07/16/2019 When night is light!

The night is not a substance, but an event; it pervades a space freed from barriers and horizons. ―Alphonso Lingis

Another sleepless night. It is a Wednesday, so the pressure of sleep weighs heavy, but my body feels light. For a couple of hours I was in bed, I spent my time listening to the sounds my building makes when shrouded in utter silence.

In these moments of truly listening, I notice that our houses live sonic and rhythmic lives of their own. And not only through the ticking of our clocks, those old mechanical ones. Our homes talk to us by the crackling of furniture, the clanking of noisy pipes, creaking walls, the drone of our appliances, the whistling of wind through window frames… I haven’t spent enough time in Belgrade’s old city houses to claim this with certainty, but I have a hunch that the newly built homes in the suburbs paradoxically speak louder. Maybe it is the almost complete quiet enveloping them that brings them to life.

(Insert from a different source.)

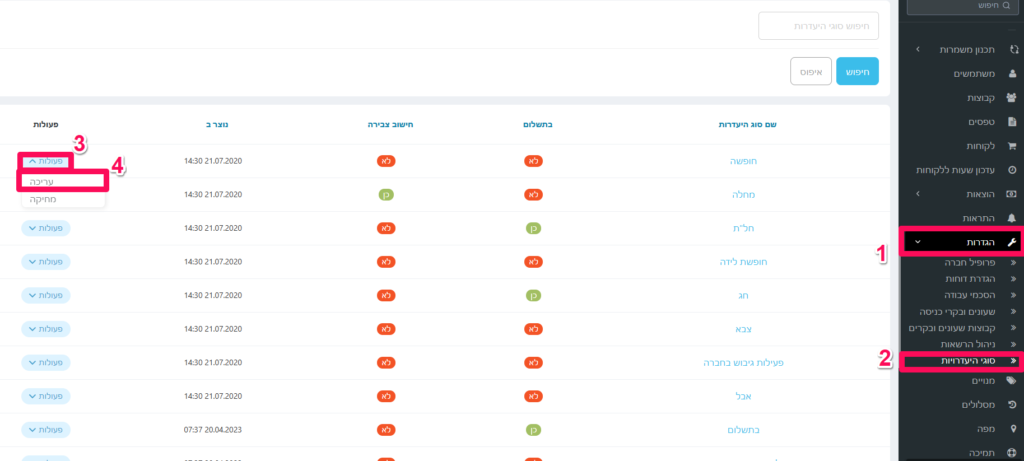1024x461 pixels.
Task: Click the subscriptions (מנויים) tag icon
Action: point(1012,381)
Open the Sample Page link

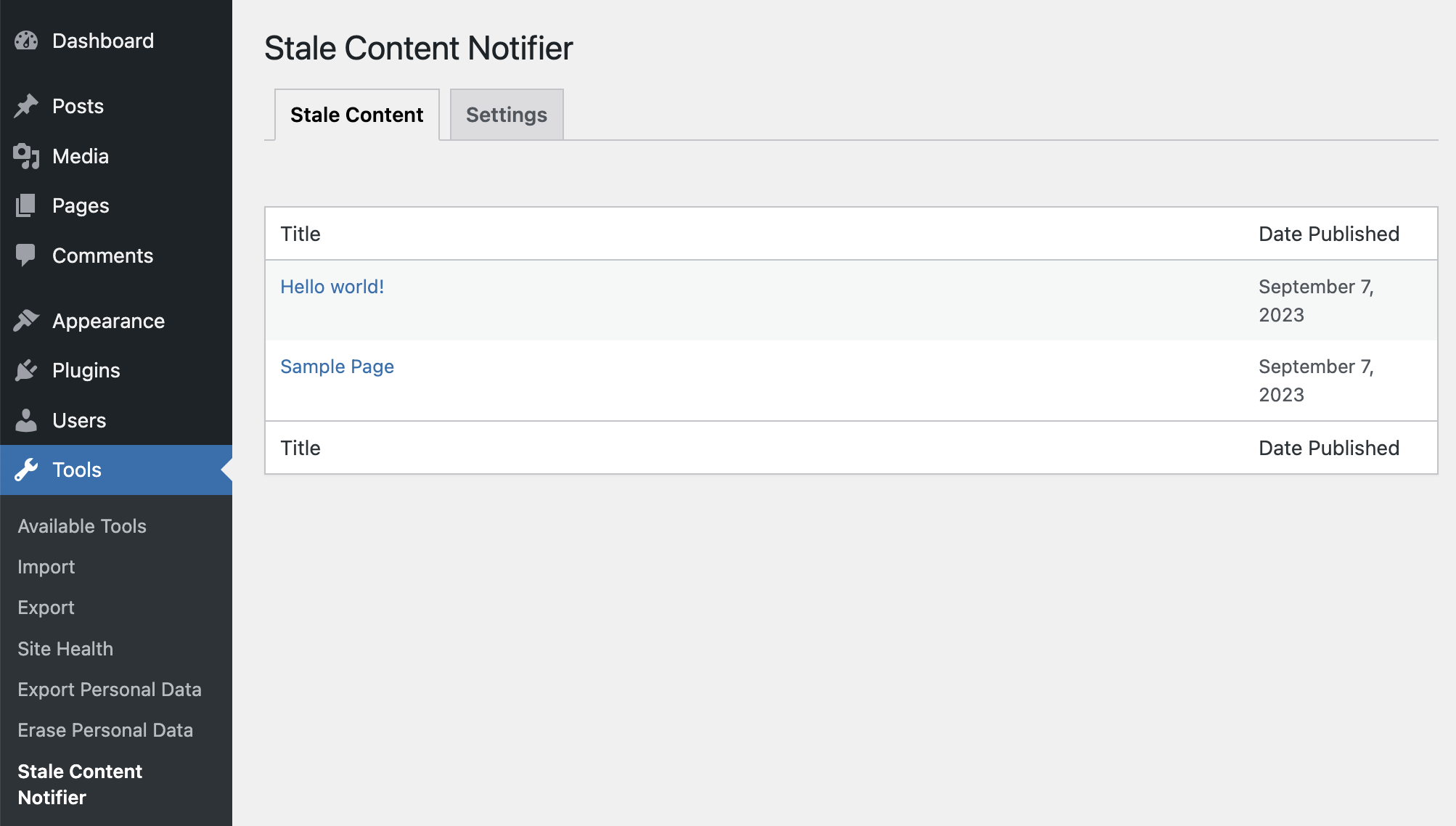click(337, 367)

Whatever it is, my suburban home becomes animated during the night. It is kind of magical. I know the prospects of getting up early should make me fearful, but sleeplesness does not feel heavy when there are so many corners of my world I can touch with my mind when it’s dark.

Tonight, in the middle of my nocturnal scrutiny, at around 3:00 a.m., and wired as hell, I took a cab to the city center. It was really unexpected. It felt wrong, since the morning was approaching. But tonight Belgrade felt like an oversized romper. I could stretch out, move my limbs freely, and still feel warm in all of this vastness. And I had my diary with me, so I decided take noticing out on a date. 

Things I see:
Brightness, varying colors and intensities, street and indoor lights.
Street sweepers, orange suits with silver stripes, huge brooms, water hoses.
An open window, dim light, thin yellow curtain, two siluethes, a man and a woman.
A woman standing beside the staircase into an old building, she is smiling.
Feet, different footwear, walking at differing tempos, strolling and rushing, barely moving and almost running.
Kafanas, still or just open?

Things I hear:
Trafic all around, buses, trolleys, some cars here and there, mostly speeding.
Brooms scraping the pavement, garbage cans clanking, slaming of dumpster lids.
“I love you.”
Crackling of a paper bag (the smiling woman is gripping it tightly).
Music, mostly loud, laugher.
Talking, arguing, singing, muttering, cats fighting, car alarms here and there…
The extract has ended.